For soil conditions from 5Kpa to 100kpa, the optimal method of burying a cable is to jet water into the sea bottom to “cut” a trench for the cable to settle into. Because the sea floor can be studied from the pre-project surveys, this process should be pre-planned to utilize the best jetting swords and nozzles for the soil conditions. Fluid modeling should be analyzed to determine optimal “jetter” design and angle of attack. Small changes in jetter design can have huge impact on trenching speeds, with even greater impact on project duration and vessel costs. A small investment up front can means big savings on the back end.

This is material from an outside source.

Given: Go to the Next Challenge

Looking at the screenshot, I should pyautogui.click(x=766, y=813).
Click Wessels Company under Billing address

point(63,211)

Mechanical cutting (as discussed above) with a chain or wheel is another method utilized when the sea bottom conditions are too hard for jetting. However, this mechanical cutting has other intrinsic problems ranging from clogging, fouling and maintenance down time, to a higher risk of accidental damage to the product cable itself.
The ability to control the jetting force is very important. Some jetting systems are either “on” or “off,” and in the case of jetter power, bigger isn’t always better. Too much power can result in cable trenches that are too wide and therefore self-defeating. If the resulting trench ends up being simply a large ditch, the product cable can still be exposed to anchors, fishing nets and other hazards.
One method that has proven effective in gaining control over the jetting force is to employ a variable speed motor that drives the water pumps supplying the jetting force. Varying the driver (and therefore the jetting force) allows the operators to “fine-tune” the process to compensate for variances in soil conditions.